Kutipan Teks –
3.7.3 Tantangan Perkotaan India
Seperti kota kota di seluruh dunia yang mengalami berbagai masalah
perkotaan, kota kota di India pun mengalami hal yang sama. Permasalahan tersebut
menjadi tantangan yang mengancam keberlanjutan perikehidupan yang ada di
wilayah perkotaan India. Pada bagian ini, peneliti akan fokus pada tiga permasalahan
perkotaan utama India dengan bersumber dari tulisan Ashok Kumar yang berjudul
Can The Smart City Allure Meet the Challenges of Indian Urbanization. Ketiga
tantangan tersebut adalah tantangan infrastruktur, tantangan lingkungan dan
tantangan kelembagaan (Ashok Kumar dalam Sharma & Rajput, 2017).
80
3.7.3.1 Tantangan Infrastruktur Perkotaan India
Pada tahun 2030 sekitar 600 juta jiwa penduduk diperkirakan akan tinggal di
wilayah perkotaan India yang berkontribusi terhadap 70 persen PDB India dengan
potensi lapangan pekerjaan baru sebesar 70 persen (Ashok Kumar dalam Sharma &
Rajput, 2017). Angka ini diperkirakan meningkat pada tahun 2050 ketika lebih dari
setengah penduduk India di prediksi akan tinggal di kota kota yang menghasilkan
lebih dari dua per tiga PDB India (Ashok Kumar dalam Sharma & Rajput, 2017) .
Contoh masalah infrastruktur yang melanda perkotaan di India adalah
kurangnya perumahan layak huni dan kualitas pelayanan sanitasi yang kurang tidak
terlalu baik (Ashok Kumar dalam Sharma & Rajput, 2017). Berdasarkan sensus 2011
sekitar 65 juta jiwa penduduk di India hidup di permukiman kumuh tidak layak huni
dengan keterbatasan akses terhadap sanitasi, air bersih, pasokan listrik dan
pembuangan limbah (Ashok Kumar dalam Sharma & Rajput, 2017). Keterbatasan ini
akan makin terasa pada masyarakat miskin yang tinggal pada kota kota kecil
dengan infrastruktur yang terbatas, hal ini dapat terlihat dari persentase penduduk
kota kecil yang mengandalkan sistem dekfektasi terbuka sebesar 22 persen (Ashok
Kumar dalam Sharma & Rajput, 2017). Untuk seluruh perkotaan India, jumlah
penduduk yang masih mengandalkan sistem defektasi terbuka sebanyak 9,9 juta jiwa
penduduk (Ashok Kumar dalam Sharma & Rajput, 2017). Permasalahan
permasalahan tersebut memberikan gambaran kondisi infrastruktur perkotaan di India
dan menyebabkan kerugian bagi masyarakat.
3.7.3.2 Tantangan Lingkungan Perkotaan di India
Kegiatan di perkotaan memiliki andil dalam menyebabkan permasalah
lingkungan perkotaan India (Ashok Kumar dalam Sharma & Rajput, 2017).

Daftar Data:
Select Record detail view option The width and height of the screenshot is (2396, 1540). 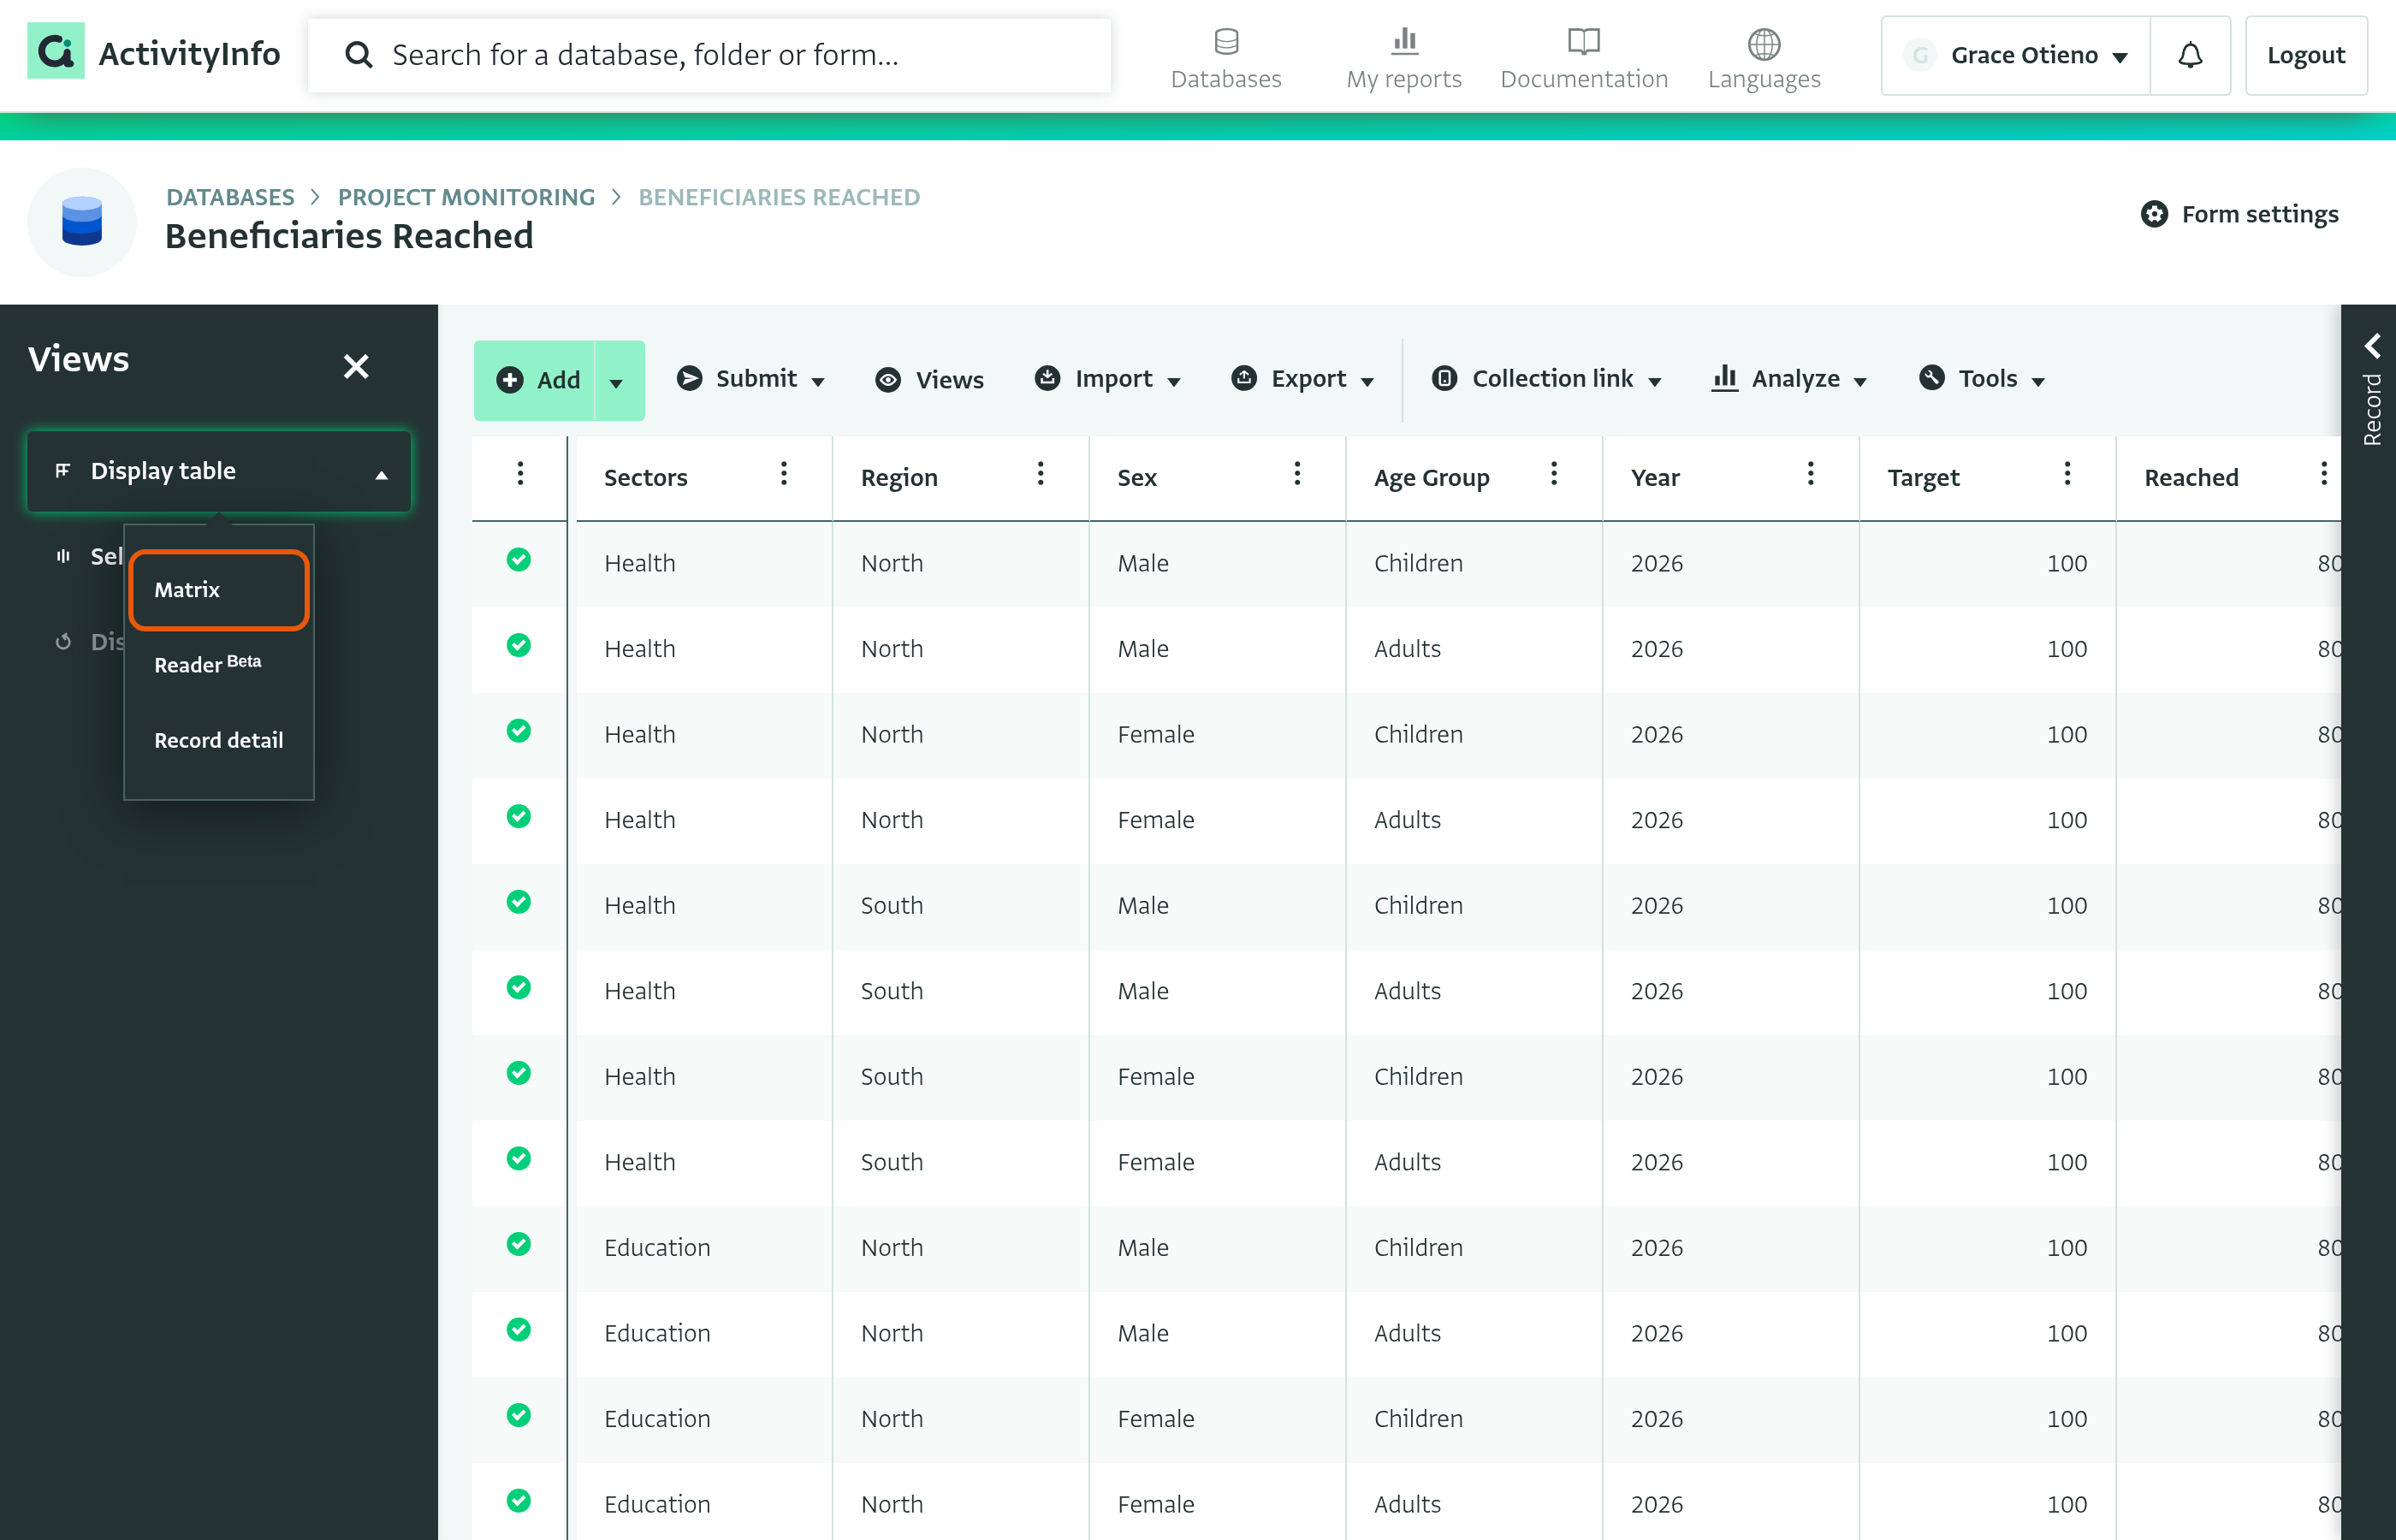(x=219, y=740)
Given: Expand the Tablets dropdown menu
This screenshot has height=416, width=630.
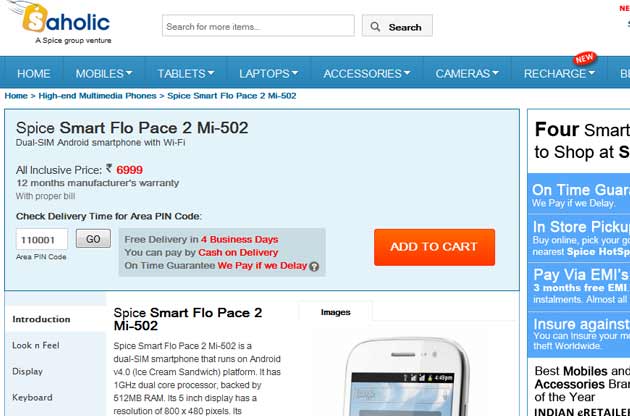Looking at the screenshot, I should click(186, 74).
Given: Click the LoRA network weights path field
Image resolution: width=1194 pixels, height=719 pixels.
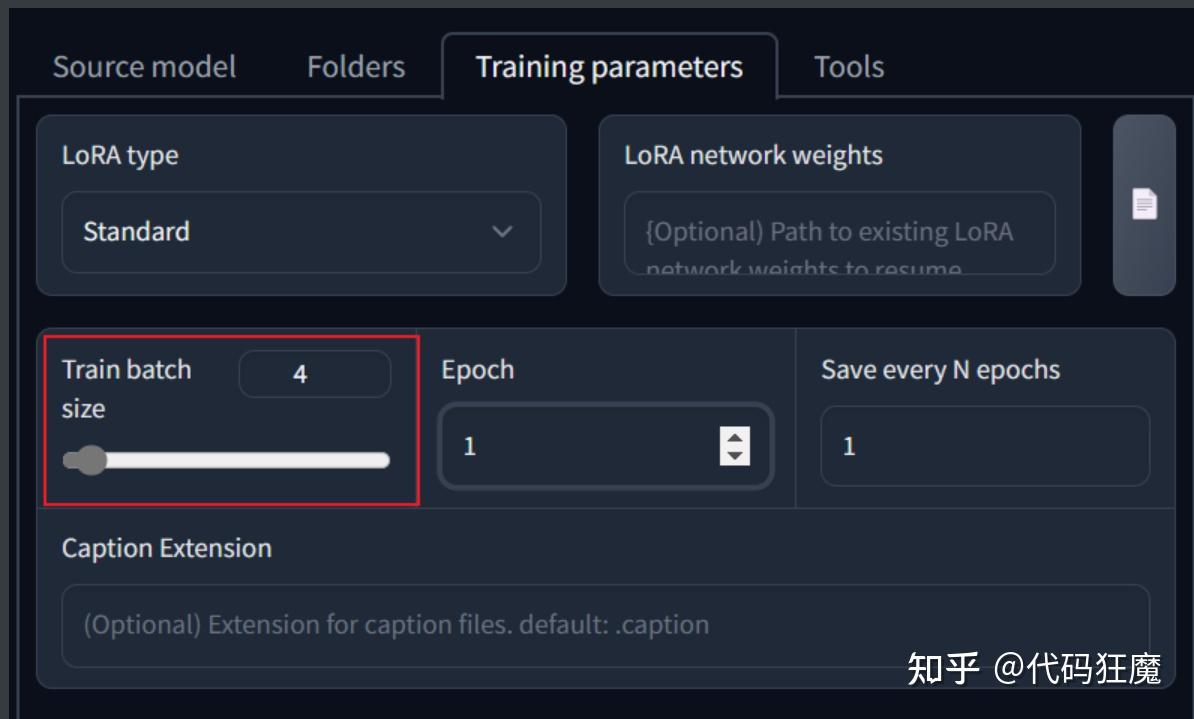Looking at the screenshot, I should (x=838, y=233).
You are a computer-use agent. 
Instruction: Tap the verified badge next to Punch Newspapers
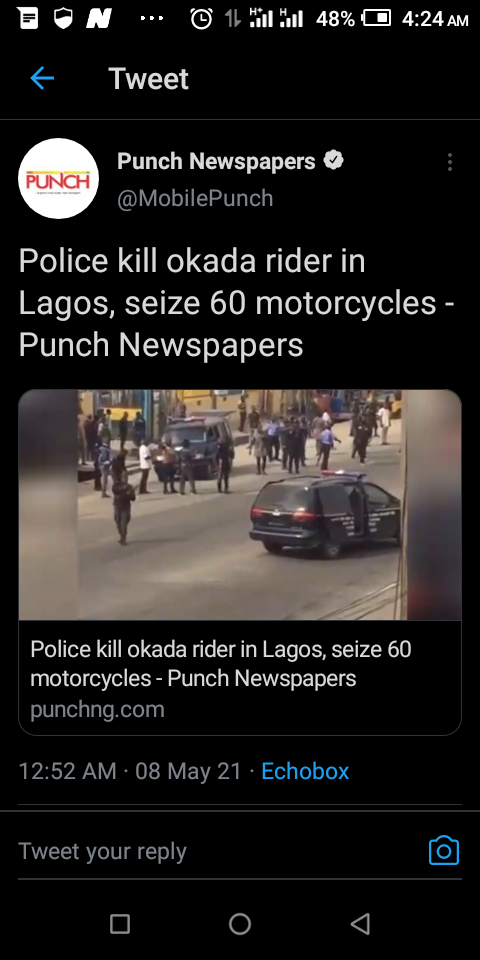(333, 161)
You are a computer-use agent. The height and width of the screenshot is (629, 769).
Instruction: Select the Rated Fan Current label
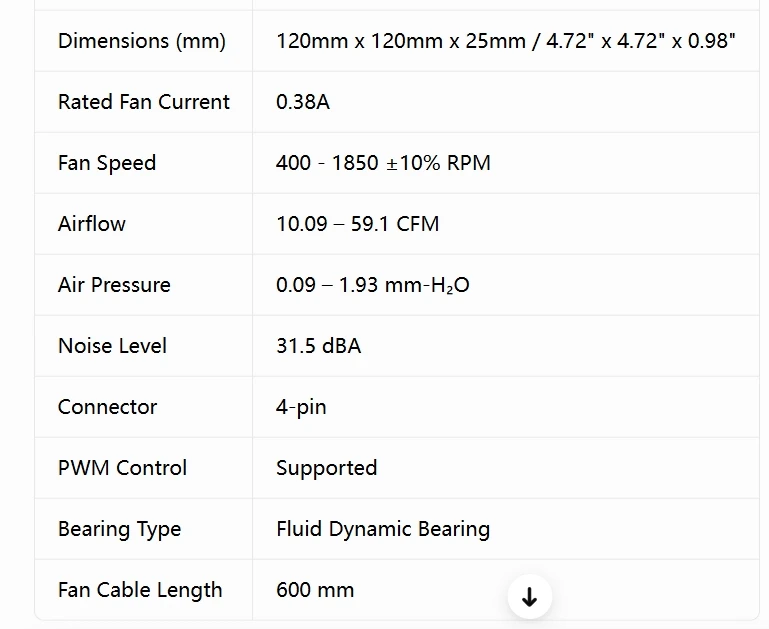144,102
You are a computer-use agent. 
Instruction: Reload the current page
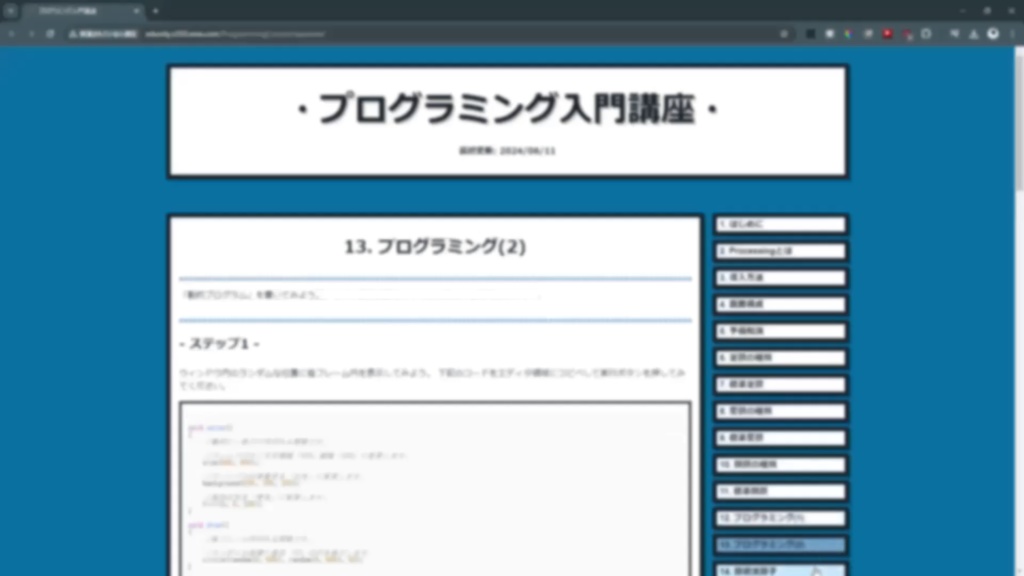click(x=49, y=33)
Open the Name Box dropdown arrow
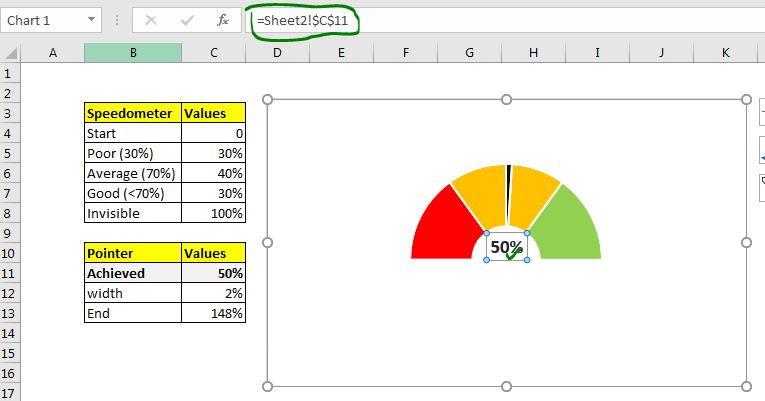The height and width of the screenshot is (401, 765). [x=91, y=20]
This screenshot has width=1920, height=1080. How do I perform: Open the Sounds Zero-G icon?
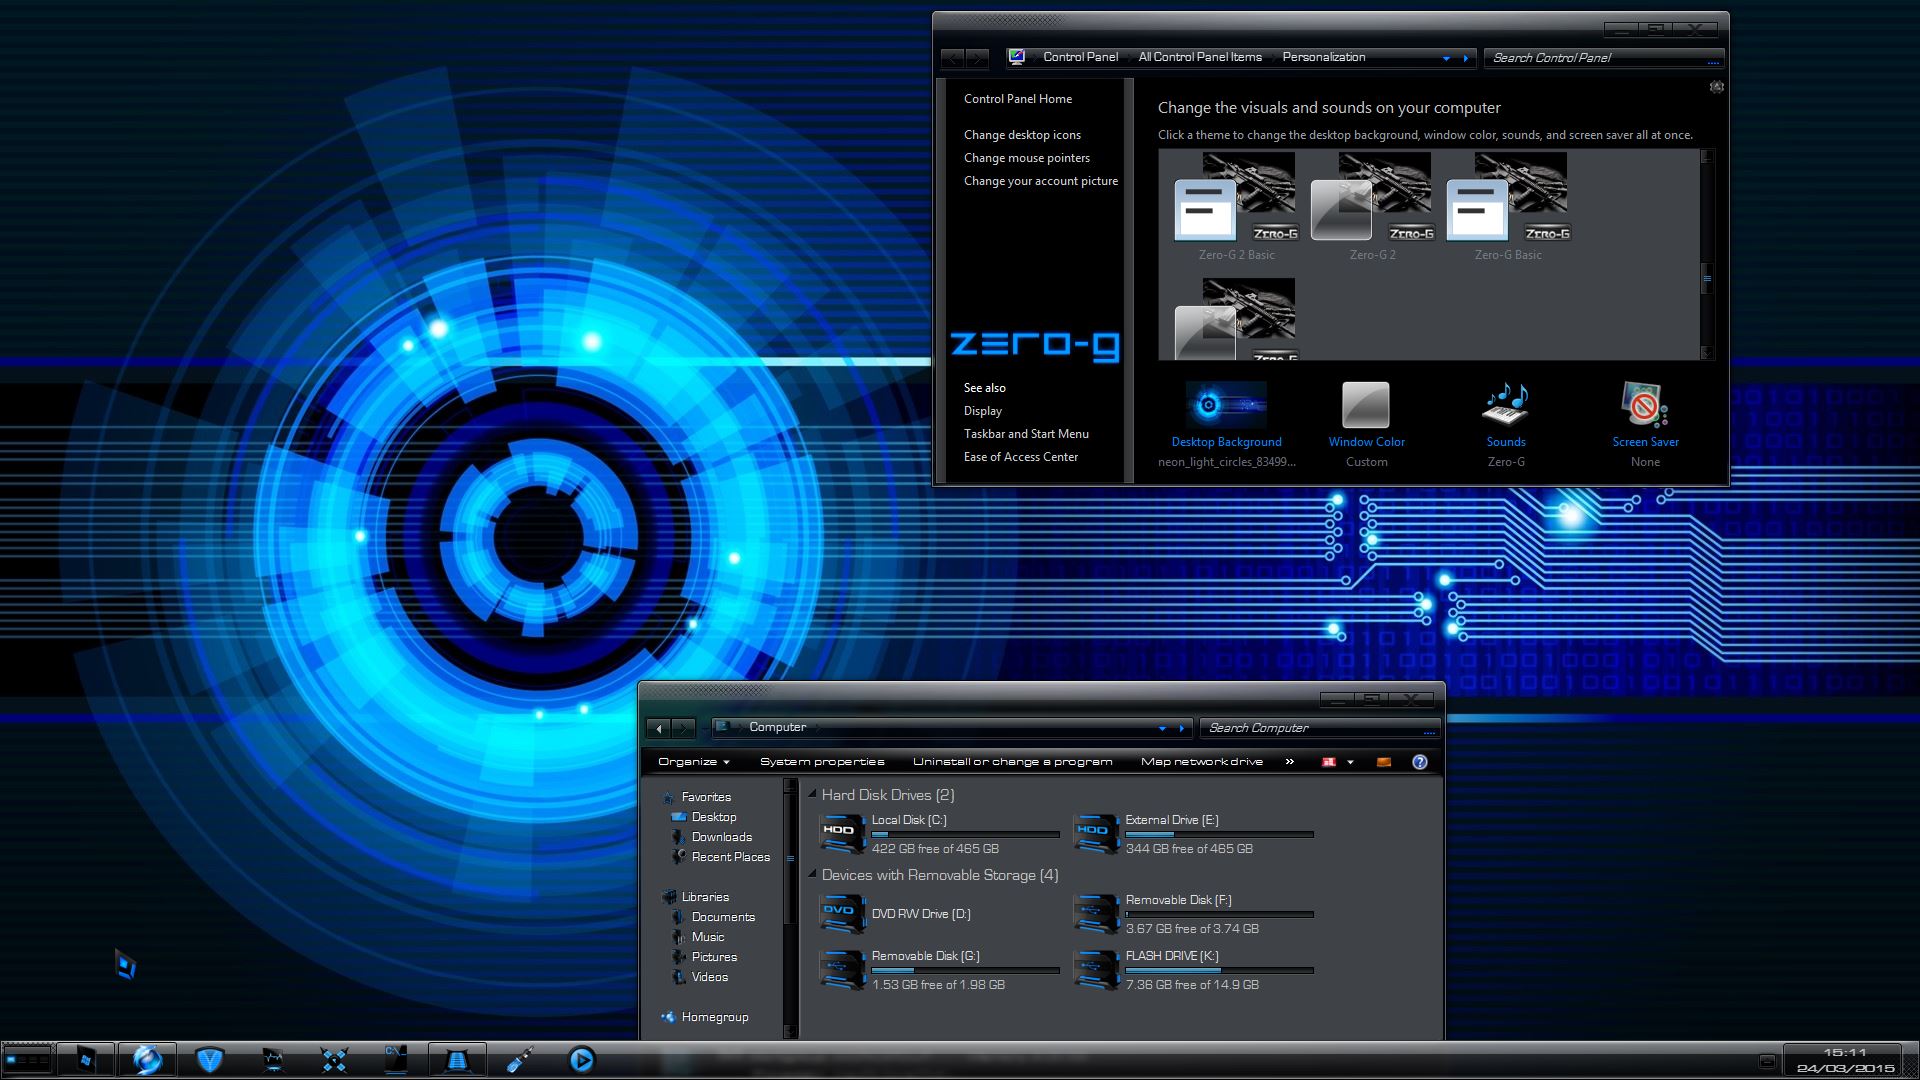click(1505, 405)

Tugas –
**A.** Menurut teks tentang tantangan perkotaan India, akses terhadap apa saja yang terbatas bagi penduduk permukiman kumuh? Sebutkan semuanya.
**B.** Lanjutkan teks tentang tantangan perkotaan India mulai dari setelah kalimat terakhirnya.

Jawaban Latihan –
**A.** Sanitasi, air bersih, pasokan listrik, dan pembuangan limbah.

**B.**
Tantangan tangan lingkungan perkotaan ini membutuhkan kerjasama dengan
berbagai pihak untuk mencari solusinya karena berdampak pada berbagai
kepentingan masyarakat perkotaan. Dengan konsumsi sumberdaya bumi sebesar 78
81
persen, kota kota di seluruh dunia menghasilkan karbon dioksida sebesar 60 persen
yang berasal dari berbagai kegiatan masyarakat (Ashok Kumar dalam Sharma &
Rajput, 2017).
Contoh tantangan lingkungan yang dihadapi oleh kota kota di India adalah
polusi udara, berkurangnya daerah resapan air dan perubahan guna lahan (Ashok
Kumar dalam Sharma & Rajput, 2017; Kumara, 2015). Polusi udara yang melanda
kota kota di India disebabkan oleh berbagai kegiatan masyarakat perkotaan dan
sistem transportasi yang tidak ramah lingkungan (Kumara, 2015). Peningkatan
kebutuhan lahan untuk perluasan ukuran perkotaan demi berbagai kegiatan ekonomi
memengaruhi penggunaan lahan dan berkurangnya daerah resapan air, hal ini turut
berkontribusi pada perubahan lingkungn di perkotaan India (Kumara, 2015).
3.7.3.3 Tantangan Kelembagaan Perkotaan India
Prinsip desentralisasi pembangunan perkotaan India telah diatur dalam
Amandemen Konstitusi India ke 74, peraturan tersebut mengharuskan penyerahan
wewenang pembangunan perkotaan dari pemerintah negara bagian kepada urban
local bodies yang disertai dengan peningkatan kapasitan kelembagaan pada ULB
tersebut (Ashok Kumar dalam Sharma & Rajput, 2017). Namun kenyataannya
pembangunan perkotaan belum sepenuhnya menjadi wewenang ULB yang disertai
dengan kurangnya kapasitas kelembagan ULB di India (Ashok Kumar dalam Sharma
& Rajput, 2017). Terkait kapasitas pembiayaan pembangunan perkotaan, pemerintah
kota lokal masih harus bergantung pada bantuan finansial dari pemerintah negara
bagian dan pemerintah pusat (Ashok Kumar dalam Sharma & Rajput, 2017).
Tantangan kelembagaan lainnya adalah adanya gap jumlah profesi perencana untuk
memenuhi kebutuhan perencanaan kota kota di India (Ashok Kumar dalam Sharma
& Rajput, 2017).
82
3.7.4 100 Smart City Mission
Pengembangan kota cerdas di India bertujuan untuk mengatasi permasalahan
yang terjadi di kawasan perkotaan karena perkotaan berperan penting bagi
perekonomian India. Untuk mengatasi berbagai permasalahan tersebut pemerintah
berpandangan bahwa perlu ada suatu konsep pengembangan perkotaan yang dapat
menjadi solusi penyelesaian masalah, lewat pemanfaatan teknologi cerdas pemerintah
India memilih mengembangkan konsep kota cerdas untuk mewujudkan aspek
keberlanjutan dan efisiensi sumberdaya di kawasan perkotaan (Anand et al., 2018).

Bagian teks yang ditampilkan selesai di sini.